# ENTRIES SHOWN
=-=-=-=-=
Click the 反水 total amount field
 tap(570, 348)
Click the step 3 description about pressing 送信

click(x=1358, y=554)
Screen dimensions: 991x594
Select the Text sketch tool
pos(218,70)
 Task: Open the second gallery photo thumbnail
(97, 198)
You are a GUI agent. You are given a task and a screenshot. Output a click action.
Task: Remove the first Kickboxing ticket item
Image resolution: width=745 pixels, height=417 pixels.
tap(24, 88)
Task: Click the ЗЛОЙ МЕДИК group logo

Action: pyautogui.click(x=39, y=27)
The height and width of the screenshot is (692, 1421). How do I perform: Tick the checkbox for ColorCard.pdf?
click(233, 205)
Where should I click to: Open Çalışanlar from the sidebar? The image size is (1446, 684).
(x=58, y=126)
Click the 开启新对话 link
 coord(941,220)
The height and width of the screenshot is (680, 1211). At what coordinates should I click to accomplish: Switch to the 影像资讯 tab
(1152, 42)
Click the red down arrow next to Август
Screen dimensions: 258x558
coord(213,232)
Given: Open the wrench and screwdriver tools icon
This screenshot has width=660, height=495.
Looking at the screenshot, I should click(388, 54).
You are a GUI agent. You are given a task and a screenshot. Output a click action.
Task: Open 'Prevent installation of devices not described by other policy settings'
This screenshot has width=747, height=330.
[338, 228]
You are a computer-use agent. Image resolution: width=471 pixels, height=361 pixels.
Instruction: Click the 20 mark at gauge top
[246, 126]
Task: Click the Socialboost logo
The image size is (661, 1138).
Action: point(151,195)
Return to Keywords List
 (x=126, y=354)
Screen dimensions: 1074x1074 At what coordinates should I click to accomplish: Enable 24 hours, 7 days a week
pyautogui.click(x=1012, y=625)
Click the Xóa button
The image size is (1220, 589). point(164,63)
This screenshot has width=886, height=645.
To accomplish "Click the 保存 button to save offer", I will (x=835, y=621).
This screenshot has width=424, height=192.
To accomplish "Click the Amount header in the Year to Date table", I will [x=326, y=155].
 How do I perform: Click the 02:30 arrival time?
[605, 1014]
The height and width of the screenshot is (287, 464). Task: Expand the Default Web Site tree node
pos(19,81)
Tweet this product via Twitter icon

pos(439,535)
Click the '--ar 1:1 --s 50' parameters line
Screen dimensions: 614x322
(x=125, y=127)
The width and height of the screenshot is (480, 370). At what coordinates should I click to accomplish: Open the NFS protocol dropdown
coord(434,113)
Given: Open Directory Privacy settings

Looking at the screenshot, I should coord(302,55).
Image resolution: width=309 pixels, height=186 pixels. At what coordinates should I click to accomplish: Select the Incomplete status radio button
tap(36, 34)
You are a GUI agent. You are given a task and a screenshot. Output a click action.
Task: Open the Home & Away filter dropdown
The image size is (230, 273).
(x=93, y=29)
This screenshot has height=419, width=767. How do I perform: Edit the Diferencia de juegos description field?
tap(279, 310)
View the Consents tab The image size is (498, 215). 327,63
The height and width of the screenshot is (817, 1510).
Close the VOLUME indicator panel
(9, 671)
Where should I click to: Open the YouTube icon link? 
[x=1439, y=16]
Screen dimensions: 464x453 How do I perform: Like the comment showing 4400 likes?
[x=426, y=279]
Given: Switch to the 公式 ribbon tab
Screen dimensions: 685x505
=-=-=-=-=
# TASK
Copy the material above, line for line.

# WRITTEN RESPONSE
Click the 反水 total amount field
 tap(570, 348)
Click the step 3 description about pressing 送信

click(x=1358, y=554)
Screen dimensions: 991x594
Select the Text sketch tool
pos(218,70)
 Task: Open the second gallery photo thumbnail
(97, 198)
You are a GUI agent. You are given a task and a screenshot. Output a click action.
Task: Remove the first Kickboxing ticket item
Image resolution: width=745 pixels, height=417 pixels.
tap(24, 88)
Task: Click the ЗЛОЙ МЕДИК group logo

Action: pyautogui.click(x=39, y=27)
The height and width of the screenshot is (692, 1421). How do I perform: Tick the checkbox for ColorCard.pdf?
click(233, 205)
Where should I click to: Open Çalışanlar from the sidebar? The image size is (1446, 684).
(x=58, y=126)
Click the 开启新对话 link
 coord(941,220)
The height and width of the screenshot is (680, 1211). At what coordinates should I click to accomplish: Switch to the 影像资讯 tab
(1152, 42)
Click the red down arrow next to Август
Screen dimensions: 258x558
coord(213,232)
Given: Open the wrench and screwdriver tools icon
This screenshot has width=660, height=495.
Looking at the screenshot, I should click(388, 54).
You are a GUI agent. You are given a task and a screenshot. Output a click action.
Task: Open 'Prevent installation of devices not described by other policy settings'
This screenshot has width=747, height=330.
[338, 228]
You are a computer-use agent. Image resolution: width=471 pixels, height=361 pixels.
Instruction: Click the 20 mark at gauge top
[246, 126]
Task: Click the Socialboost logo
The image size is (661, 1138).
Action: point(151,195)
Return to Keywords List
 (x=126, y=354)
Screen dimensions: 1074x1074 At what coordinates should I click to accomplish: Enable 24 hours, 7 days a week
pyautogui.click(x=1012, y=625)
Click the Xóa button
The image size is (1220, 589). point(164,63)
This screenshot has width=886, height=645.
To accomplish "Click the 保存 button to save offer", I will (x=835, y=621).
This screenshot has width=424, height=192.
To accomplish "Click the Amount header in the Year to Date table", I will [x=326, y=155].
 How do I perform: Click the 02:30 arrival time?
[605, 1014]
The height and width of the screenshot is (287, 464). Task: Expand the Default Web Site tree node
pos(19,81)
Tweet this product via Twitter icon

pos(439,535)
Click the '--ar 1:1 --s 50' parameters line
Screen dimensions: 614x322
(x=125, y=127)
The width and height of the screenshot is (480, 370). At what coordinates should I click to accomplish: Open the NFS protocol dropdown
coord(434,113)
Given: Open Directory Privacy settings

Looking at the screenshot, I should coord(302,55).
Image resolution: width=309 pixels, height=186 pixels. At what coordinates should I click to accomplish: Select the Incomplete status radio button
tap(36, 34)
You are a GUI agent. You are given a task and a screenshot. Output a click action.
Task: Open the Home & Away filter dropdown
The image size is (230, 273).
(x=93, y=29)
This screenshot has height=419, width=767. How do I perform: Edit the Diferencia de juegos description field?
tap(279, 310)
View the Consents tab The image size is (498, 215). 327,63
The height and width of the screenshot is (817, 1510).
Close the VOLUME indicator panel
(9, 671)
Where should I click to: Open the YouTube icon link? 
[x=1439, y=16]
Screen dimensions: 464x453 How do I perform: Like the comment showing 4400 likes?
[x=426, y=279]
Given: Switch to the 公式 ribbon tab
Screen dimensions: 685x505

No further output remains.